Task goal
Copy every line of the entries that includes the word "Disable".

Data excerpts
==*==
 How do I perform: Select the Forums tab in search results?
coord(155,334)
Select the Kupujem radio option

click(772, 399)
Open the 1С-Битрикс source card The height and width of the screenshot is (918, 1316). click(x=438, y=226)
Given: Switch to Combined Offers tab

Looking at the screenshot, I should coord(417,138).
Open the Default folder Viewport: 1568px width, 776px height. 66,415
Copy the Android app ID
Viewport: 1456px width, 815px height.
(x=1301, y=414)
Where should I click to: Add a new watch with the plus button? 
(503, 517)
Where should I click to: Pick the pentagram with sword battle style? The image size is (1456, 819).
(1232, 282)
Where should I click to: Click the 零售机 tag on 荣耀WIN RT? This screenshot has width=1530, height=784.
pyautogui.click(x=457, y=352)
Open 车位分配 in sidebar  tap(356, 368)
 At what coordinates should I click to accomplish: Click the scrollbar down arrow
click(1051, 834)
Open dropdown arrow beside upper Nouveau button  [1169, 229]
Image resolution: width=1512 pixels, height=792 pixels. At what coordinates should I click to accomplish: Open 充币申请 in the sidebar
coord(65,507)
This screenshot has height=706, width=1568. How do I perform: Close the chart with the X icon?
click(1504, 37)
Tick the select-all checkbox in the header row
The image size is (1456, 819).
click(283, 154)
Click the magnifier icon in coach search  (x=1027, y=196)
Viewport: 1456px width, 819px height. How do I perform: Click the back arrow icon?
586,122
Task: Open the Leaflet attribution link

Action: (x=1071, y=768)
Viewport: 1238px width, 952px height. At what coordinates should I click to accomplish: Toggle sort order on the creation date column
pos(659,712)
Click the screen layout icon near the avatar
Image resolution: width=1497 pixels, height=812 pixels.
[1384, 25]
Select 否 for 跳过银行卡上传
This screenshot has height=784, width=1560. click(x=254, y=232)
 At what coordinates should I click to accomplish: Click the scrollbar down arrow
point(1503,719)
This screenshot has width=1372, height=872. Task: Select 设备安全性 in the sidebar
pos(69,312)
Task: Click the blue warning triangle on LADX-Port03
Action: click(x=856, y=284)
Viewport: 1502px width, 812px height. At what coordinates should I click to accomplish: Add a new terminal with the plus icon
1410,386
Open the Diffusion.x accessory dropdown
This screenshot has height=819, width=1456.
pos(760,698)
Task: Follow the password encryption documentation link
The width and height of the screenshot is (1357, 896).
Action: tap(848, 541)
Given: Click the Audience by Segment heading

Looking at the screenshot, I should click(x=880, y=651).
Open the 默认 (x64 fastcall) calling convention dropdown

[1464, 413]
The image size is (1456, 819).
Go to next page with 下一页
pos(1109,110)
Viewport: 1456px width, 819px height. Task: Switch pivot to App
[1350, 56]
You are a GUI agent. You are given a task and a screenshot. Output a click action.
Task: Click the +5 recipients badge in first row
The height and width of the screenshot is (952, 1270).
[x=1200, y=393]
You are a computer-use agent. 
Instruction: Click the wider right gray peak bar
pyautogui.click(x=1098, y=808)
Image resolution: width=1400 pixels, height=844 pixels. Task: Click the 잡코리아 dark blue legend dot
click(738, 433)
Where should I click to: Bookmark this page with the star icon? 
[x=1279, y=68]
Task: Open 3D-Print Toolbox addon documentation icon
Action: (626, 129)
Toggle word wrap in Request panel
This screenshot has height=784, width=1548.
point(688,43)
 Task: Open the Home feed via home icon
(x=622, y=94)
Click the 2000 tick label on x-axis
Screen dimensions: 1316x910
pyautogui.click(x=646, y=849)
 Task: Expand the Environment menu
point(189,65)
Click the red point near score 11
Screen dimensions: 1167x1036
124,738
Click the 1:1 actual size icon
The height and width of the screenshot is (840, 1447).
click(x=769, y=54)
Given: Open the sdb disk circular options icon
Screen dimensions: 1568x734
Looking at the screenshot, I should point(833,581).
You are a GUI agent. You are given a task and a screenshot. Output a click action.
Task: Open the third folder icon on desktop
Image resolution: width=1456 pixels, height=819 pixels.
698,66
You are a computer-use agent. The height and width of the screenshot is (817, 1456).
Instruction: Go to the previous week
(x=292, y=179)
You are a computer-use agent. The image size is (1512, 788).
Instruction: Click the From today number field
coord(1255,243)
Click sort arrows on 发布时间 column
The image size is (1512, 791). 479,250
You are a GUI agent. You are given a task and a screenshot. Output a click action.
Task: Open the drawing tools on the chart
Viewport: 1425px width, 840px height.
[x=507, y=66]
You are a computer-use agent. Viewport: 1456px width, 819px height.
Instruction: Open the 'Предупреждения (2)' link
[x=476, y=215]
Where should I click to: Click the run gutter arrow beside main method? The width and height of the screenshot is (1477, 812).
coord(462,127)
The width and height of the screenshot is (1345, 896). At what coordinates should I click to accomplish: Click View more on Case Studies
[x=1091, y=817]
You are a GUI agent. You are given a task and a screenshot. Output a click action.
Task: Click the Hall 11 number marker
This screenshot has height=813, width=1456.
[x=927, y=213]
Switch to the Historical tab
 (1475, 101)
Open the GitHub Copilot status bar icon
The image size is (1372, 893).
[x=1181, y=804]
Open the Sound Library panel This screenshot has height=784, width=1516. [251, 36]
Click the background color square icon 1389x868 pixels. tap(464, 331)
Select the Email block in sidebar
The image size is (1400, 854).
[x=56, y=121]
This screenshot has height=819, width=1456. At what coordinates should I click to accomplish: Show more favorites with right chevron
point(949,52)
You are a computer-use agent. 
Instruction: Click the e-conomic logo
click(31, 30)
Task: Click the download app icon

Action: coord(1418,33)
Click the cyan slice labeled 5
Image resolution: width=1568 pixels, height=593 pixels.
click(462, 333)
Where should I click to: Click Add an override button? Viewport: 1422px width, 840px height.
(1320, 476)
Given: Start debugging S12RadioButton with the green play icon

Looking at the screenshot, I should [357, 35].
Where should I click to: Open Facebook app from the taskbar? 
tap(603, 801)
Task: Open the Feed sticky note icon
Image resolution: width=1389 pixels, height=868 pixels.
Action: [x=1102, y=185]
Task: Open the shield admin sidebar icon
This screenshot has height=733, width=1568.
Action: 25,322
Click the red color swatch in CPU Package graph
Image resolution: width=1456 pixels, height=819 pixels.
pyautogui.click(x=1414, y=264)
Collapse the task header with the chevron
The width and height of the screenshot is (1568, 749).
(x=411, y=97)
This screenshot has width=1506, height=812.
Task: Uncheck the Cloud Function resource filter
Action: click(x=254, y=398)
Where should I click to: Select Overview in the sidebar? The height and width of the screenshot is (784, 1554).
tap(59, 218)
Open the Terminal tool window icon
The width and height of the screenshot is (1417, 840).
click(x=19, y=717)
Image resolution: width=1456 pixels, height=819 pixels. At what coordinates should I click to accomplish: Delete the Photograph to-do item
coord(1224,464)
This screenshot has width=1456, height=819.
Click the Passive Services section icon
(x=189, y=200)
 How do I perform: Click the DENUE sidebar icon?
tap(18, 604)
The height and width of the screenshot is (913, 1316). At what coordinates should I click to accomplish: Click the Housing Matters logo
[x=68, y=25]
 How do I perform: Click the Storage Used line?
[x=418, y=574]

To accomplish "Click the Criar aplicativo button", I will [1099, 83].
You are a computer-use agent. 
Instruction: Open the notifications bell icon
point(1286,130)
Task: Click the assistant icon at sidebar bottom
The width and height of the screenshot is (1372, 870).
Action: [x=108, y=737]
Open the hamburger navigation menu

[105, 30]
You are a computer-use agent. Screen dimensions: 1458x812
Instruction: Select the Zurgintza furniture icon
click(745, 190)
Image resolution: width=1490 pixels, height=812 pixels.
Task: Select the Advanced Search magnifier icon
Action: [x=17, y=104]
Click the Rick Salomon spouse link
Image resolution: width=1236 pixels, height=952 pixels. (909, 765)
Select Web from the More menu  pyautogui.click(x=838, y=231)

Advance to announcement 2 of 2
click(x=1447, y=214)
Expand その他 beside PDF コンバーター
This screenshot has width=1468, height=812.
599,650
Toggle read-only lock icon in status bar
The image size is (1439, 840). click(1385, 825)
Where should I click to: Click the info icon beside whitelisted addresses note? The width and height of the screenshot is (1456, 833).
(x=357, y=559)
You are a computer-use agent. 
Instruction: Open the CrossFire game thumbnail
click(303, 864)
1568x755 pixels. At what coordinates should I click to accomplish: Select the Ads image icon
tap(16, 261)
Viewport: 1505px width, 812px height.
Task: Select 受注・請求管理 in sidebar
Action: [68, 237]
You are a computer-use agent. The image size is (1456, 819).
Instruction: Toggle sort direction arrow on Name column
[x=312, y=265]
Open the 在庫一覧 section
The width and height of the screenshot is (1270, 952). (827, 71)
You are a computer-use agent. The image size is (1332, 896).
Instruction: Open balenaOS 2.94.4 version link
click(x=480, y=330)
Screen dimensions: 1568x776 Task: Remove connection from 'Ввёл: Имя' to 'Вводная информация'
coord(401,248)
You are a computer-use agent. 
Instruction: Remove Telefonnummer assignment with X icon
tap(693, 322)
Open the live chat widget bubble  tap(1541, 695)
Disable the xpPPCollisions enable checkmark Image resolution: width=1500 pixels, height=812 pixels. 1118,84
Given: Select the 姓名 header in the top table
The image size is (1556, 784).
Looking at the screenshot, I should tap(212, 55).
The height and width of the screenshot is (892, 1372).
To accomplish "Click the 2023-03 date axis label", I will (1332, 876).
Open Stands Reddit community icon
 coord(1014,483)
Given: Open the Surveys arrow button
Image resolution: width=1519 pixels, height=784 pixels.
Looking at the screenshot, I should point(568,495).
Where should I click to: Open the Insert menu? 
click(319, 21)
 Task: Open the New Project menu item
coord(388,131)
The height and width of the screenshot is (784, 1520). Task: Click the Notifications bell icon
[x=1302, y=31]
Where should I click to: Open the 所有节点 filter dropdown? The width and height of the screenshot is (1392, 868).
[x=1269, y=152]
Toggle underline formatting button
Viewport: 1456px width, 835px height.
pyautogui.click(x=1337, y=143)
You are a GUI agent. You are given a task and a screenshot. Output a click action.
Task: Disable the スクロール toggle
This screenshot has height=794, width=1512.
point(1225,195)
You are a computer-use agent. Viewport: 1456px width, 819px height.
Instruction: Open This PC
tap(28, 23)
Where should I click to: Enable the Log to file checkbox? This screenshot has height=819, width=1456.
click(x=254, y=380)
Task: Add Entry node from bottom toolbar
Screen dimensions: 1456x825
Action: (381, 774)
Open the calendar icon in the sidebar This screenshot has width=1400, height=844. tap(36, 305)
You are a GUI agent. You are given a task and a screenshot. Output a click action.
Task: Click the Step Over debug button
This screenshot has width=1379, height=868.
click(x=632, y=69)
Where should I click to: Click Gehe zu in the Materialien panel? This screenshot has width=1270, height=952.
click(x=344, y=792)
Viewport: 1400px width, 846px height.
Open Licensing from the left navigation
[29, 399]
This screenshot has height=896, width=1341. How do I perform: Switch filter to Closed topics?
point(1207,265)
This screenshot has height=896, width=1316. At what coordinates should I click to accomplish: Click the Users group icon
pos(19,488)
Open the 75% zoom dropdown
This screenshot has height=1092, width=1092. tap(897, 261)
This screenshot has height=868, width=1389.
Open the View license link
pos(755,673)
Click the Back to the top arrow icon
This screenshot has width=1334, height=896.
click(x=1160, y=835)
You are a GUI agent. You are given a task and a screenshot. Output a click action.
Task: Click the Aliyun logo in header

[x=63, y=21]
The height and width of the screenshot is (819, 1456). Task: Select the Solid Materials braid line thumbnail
==*==
Response box
Disable the xpPPCollisions enable checkmark Image resolution: width=1500 pixels, height=812 pixels. 1118,84
Task: Disable the スクロール toggle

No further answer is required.